Angier est obsédé par le numéro de son concurrent et adversaire.
Christopher Priest donne à
son lecteur les journaux intimes de Borden et Angier. Dans un journal intime,
on ne cache généralement pas grand-chose. Mais ces journaux-là sont rédigés de
telle façon – celui de Borden, tout d’abord, puis celui d’Angier – que le
lecteur sait qu’il est au centre d’un piège, d’une illusion. Qui rédige le
journal de Borden ? Lui, ou un autre ? Lui ET un autre ? Et qui
prend le relais lorsque Ruppert Angier ne peut plus tenir la plume, cloué sur
un lit de souffrance, rongé par… ?
Une des figures centrales
du roman est Nikola Tesla. Angier fait le voyage à Colorado Springs, rencontre
le physicien et lui commande une machine qui simulerait la téléportation, afin
de monter un numéro plus impressionnant encore que celui de Borden. Tesla
répondra à ses attentes, et plus que cela.
Le Prestige est
l’histoire d’une obsession : découvrir le « truc » de l’autre,
le faire sien, et l’améliorer. Mais c’est aussi l’histoire de l’abandon de sa
propre vie au profit de son art. Comment dire sans en dire plus ? Les
magiciens les plus spectaculaires œuvrent dans ce que l’on appelle « la
grande illusion ». Et l’illusion ne peut être parfaite que si la vie et
l’art se confondent. Quitte à faire de sa vie un mensonge, à abandonner une
partie de sa propre vérité et leurrer son monde y compris son épouse. Quitte à
faire disparaître le « produit » de l’illusion, à l’ensevelir,
spectacle après spectacle, dans le caveau de ses ancêtres. On ne meurt pas
qu’une fois, dans le monde de la magie. Ou plutôt on…

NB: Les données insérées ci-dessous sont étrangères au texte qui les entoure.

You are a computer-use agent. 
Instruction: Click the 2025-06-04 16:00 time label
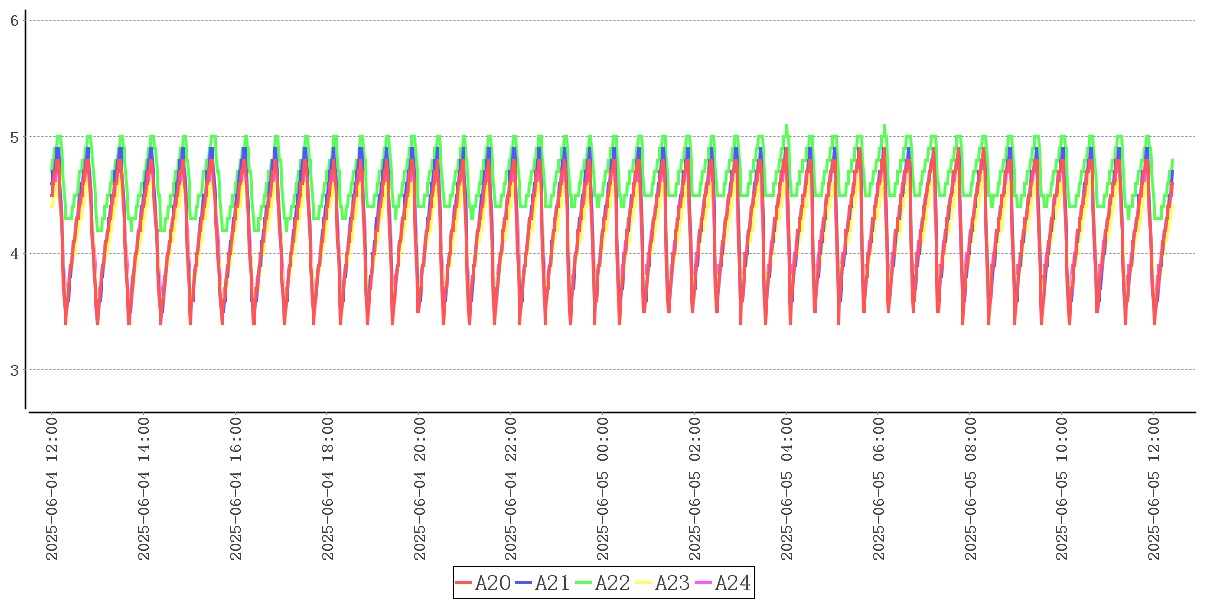(236, 489)
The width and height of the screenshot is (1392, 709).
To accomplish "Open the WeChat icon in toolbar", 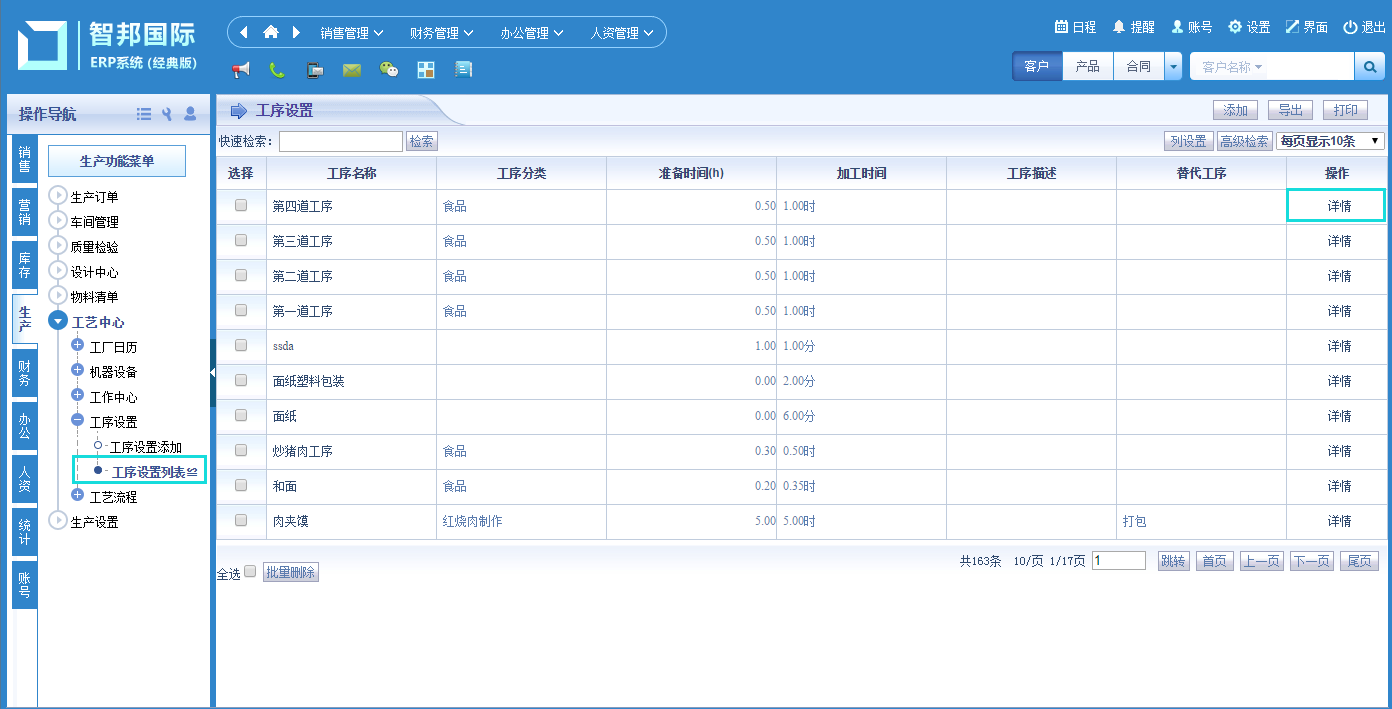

Nous sommes bel et bien en
Science-Fiction, ici, car il y a la machine de Tesla. Le fantastique et le
polar se moquent des machines. Mais nous sommes aussi ailleurs, dans un
registre plus symbolique, celui du double et de l’unité, de l’être et du
paraître, de la vie réelle et de la vie sur scène. Le Prestige est un roman exceptionnel, qui se dévore et qui, une
fois terminé, continue d’enchanter – et de désespérer – le lecteur.
Une telle histoire ne
pouvait qu’intéresser les cinéastes. Que ce soit Christopher Nolan qui s’y soit
collé n’a rien de surprenant. Son film, intitulé lui aussi Le Prestige, s’éloigne quelque peu du roman de Christopher Priest.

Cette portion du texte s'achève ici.